Alerte pour l’écosystème WordPress avec la découverte d’une attaque d’ampleur de la chaîne d’approvisionnement. Plus de 30 plugins de la suite Essential Plugin, totalisant des centaines de milliers d’installations, ont été délibérément corrompus après le rachat de l’entreprise par un nouvel acquéreur. Ce dernier y a implanté un code malveillant pour compromettre les sites utilisant ces extensions.
Comment l’attaque a-t-elle eu lieu ?
L’opération a débuté début 2025, lorsque l’ensemble du portefeuille d’Essential Plugin a été vendu pour un montant à six chiffres sur la place de marché Flippa à un acheteur connu sous le pseudonyme Kris. Dès sa première intervention sur le code en août 2025, ce nouvel acquéreur a intégré une porte dérobée.
Selon l’analyse d’Austin Ginder, fondateur d’Anchor Hosting qui a révélé l’affaire, la backdoor est restée dormante pendant 8 mois avant d’être activée. Une fois active, elle contactait un serveur de commande et de contrôle pour télécharger et injecter du code malveillant directement dans le fichier de configuration principal wp-config.php.

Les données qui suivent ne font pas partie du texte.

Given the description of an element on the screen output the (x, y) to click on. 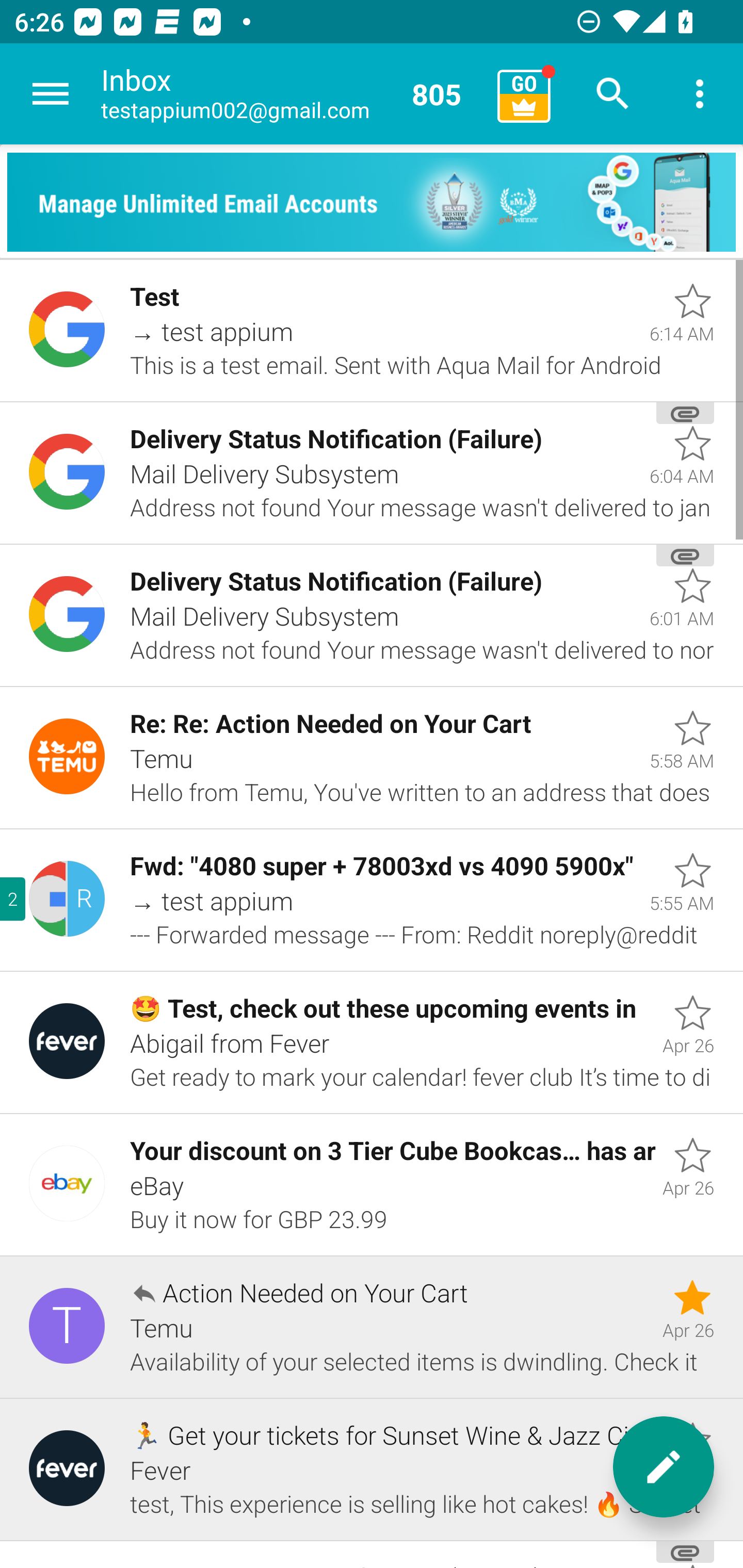
Navigate up (50, 93)
Inbox testappium002@gmail.com 805 (291, 93)
Search (612, 93)
More options (699, 93)
New message (663, 1466)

Quel était l’objectif du code malveillant ?
Le code injecté était discret et conçu pour du Black Hat SEO. Austin Ginder explique que le malware récupérait des liens de spam, des redirections et de fausses pages depuis un serveur. La subtilité résidait dans le fait qu’il ne montrait le spam qu’à Googlebot, le rendant invisible pour les propriétaires de sites.
Pour échapper aux mesures de blocage classiques, le système utilisait même un smart contract sur la blockchain Ethereum afin de résoudre l’adresse de son serveur de commande et de contrôle, rendant toute tentative de mise hors service du domaine bien plus complexe.
Des mesures prises ont été prises (ou à prendre)
Face à cette situation, l’équipe de WordPress.org a réagi en retirant de manière permanente les plugins concernés de son catalogue officiel. Une mise à jour forcée a également été déployée pour neutraliser le mécanisme d’appel de la backdoor.
Cependant, les développeurs ont prévenu que cette action ne nettoie pas le fichier wp-config.php déjà infecté. Les administrateurs de sites web doivent inspecter manuellement ce fichier, supprimer tout code suspect et retirer définitivement les plugins de la suite Essential Plugin.